What Are Fees on Kuru?
On Kuru, fees work differently than on traditional AMMs. Instead of taking a percentage from each trade, your fee is the spread between your buy and sell orders.
When you set a fee tier (like 0.05% or 0.30%), you’re setting how far apart your bid and ask orders are spaced.
How You Earn Fees
Let’s use a simple example with MON:
Initial Setup:
- Current MON price: $0.025
- You choose a fee tier
- Your position places buy and sell orders with a spread
First Flip:
- When a trader matches your buy order at $0.025, you’re buying MON
- Your order automatically flips to a sell order at $0.026
- When that order flips and sells at $0.026 you earn the $0.001 spread
- You earned: $0.001 per MON (the difference between buy and sell)
Second Flip (with auto-compounded fees):
- Your fees from the first flip are automatically added to your position
- Now your buy order is slightly larger (because of compounded fees)
- When this order fills and flips again, you earn on a bigger position size
- This cycle continues, with your position growing each time
The key insight: Every flip cycle earns you the spread.
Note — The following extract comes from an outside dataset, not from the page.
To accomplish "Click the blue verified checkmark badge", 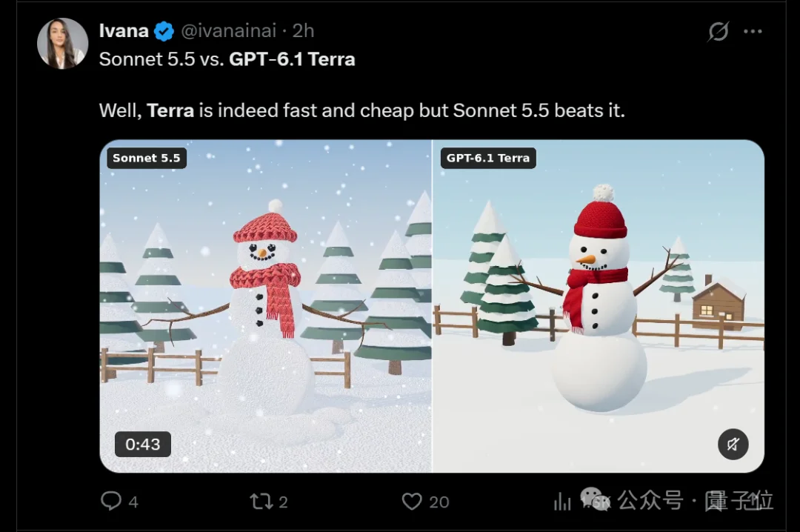I will pos(164,31).
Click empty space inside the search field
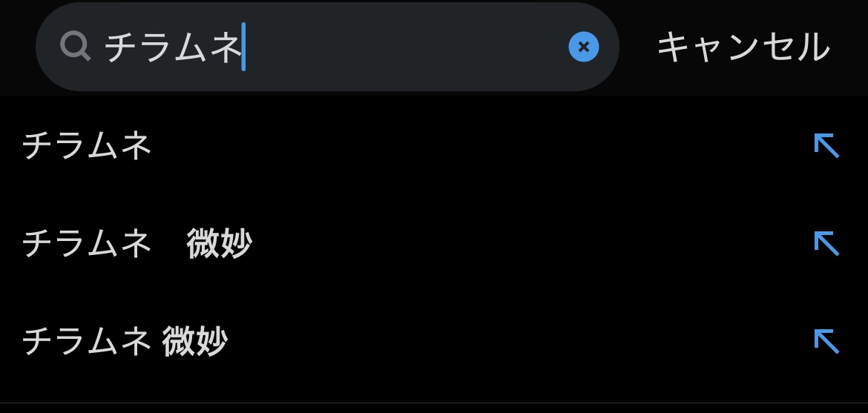This screenshot has height=413, width=868. click(x=408, y=47)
More volume on your position leads to higher fees earned because you’re flipping more frequently.
Understanding Fee Tiers
When you choose a fee tier, you’re making a trade-off between competitiveness and profitability per trade.
Lower Fee Tiers (e.g., 0.05%)
What it means:
- Tighter spread between your buy and sell orders
- More orders placed within your price range
- Higher minimum deposit required (more orders = higher minimum)
Best for:
- Smaller price ranges
- Less volatile assets
- Stable assets (stablecoins, LST/native pairs)
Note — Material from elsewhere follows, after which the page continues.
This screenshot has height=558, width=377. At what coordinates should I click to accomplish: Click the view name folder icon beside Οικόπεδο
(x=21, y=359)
- High volume markets where frequent fills compensate for smaller spreads
Example: On a USDC/USDT pair with minimal price movement, a 0.05% fee lets you place many tight orders that flip frequently, earning consistent small profits.
Higher Fee Tiers (e.g., 0.30%)
What it means:
- Wider spread between your buy and sell orders
- Fewer orders placed within your price range
- Lower minimum deposit required (fewer orders = lower minimum)
Best for:
- Larger price ranges
- Volatile assets
- Markets where you want bigger profit per flip (even if flips are less frequent)
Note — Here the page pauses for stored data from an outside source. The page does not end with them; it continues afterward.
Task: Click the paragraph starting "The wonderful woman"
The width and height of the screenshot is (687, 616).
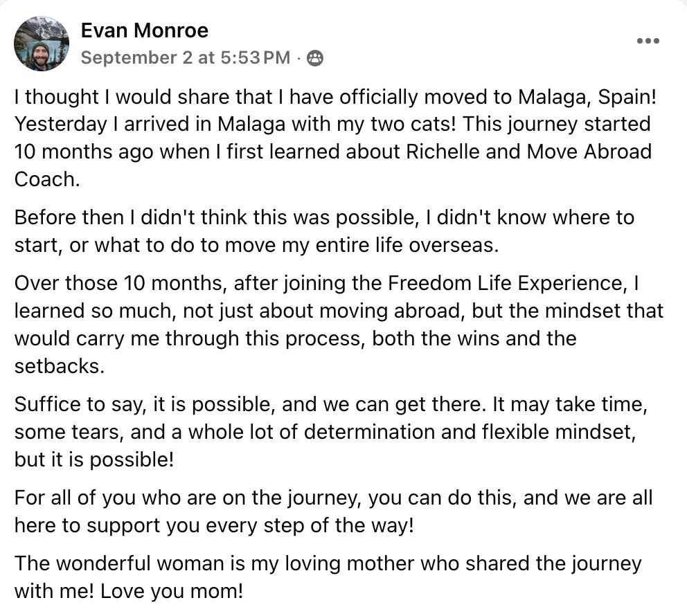Action: (328, 577)
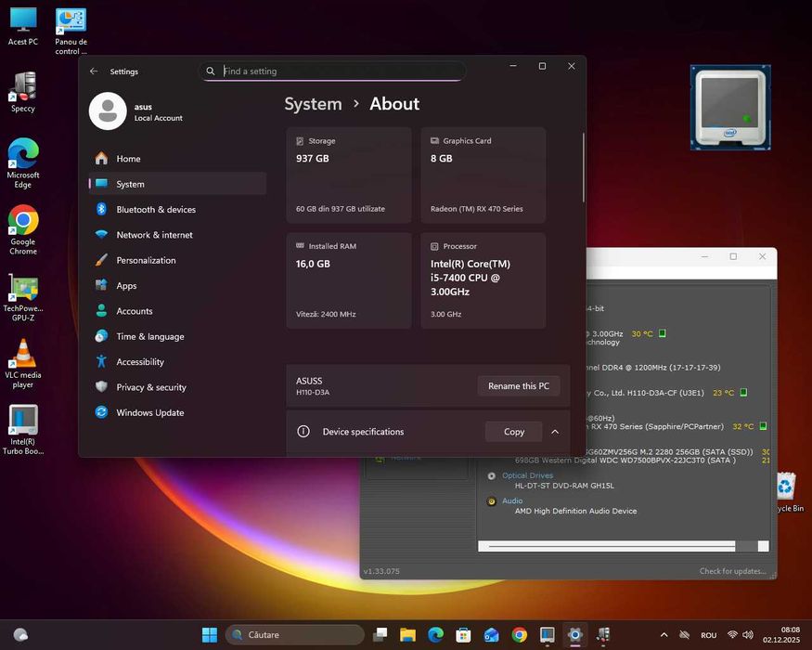Click the Bluetooth & devices sidebar icon
The image size is (812, 650).
101,210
Example: On a volatile MON/USDC pair, a 0.30% fee means you earn more per flip, and you need fewer orders to cover a wider range.
Fees Auto-Compound
One of the best features on Kuru: your earned fees are automatically added back into your position.
You don’t need to claim fees separately or manually reinvest them. Every time you earn the spread, it increases the size of your orders for the next flip.
This creates a compounding effect:
- Flip 1: Earn $0.14
- Flip 2: Your position is now larger by 0.14,soyouearn0.14+
- Flip 3: Your position is even larger, earn even more
- And so on…
Over time, your position grows automatically as you continue earning fees.
How We Recommend Fee Tiers
We automatically recommend fee tiers based on:
- Market volatility - Stable pairs get lower fees, volatile pairs get higher fees
- Typical price range - Wider ranges benefit from higher fees
- Trading volume - High volume markets can support tighter spreads
For most users, sticking with our recommended fee tier works well. But you can always choose a custom fee if you have a specific strategy in mind.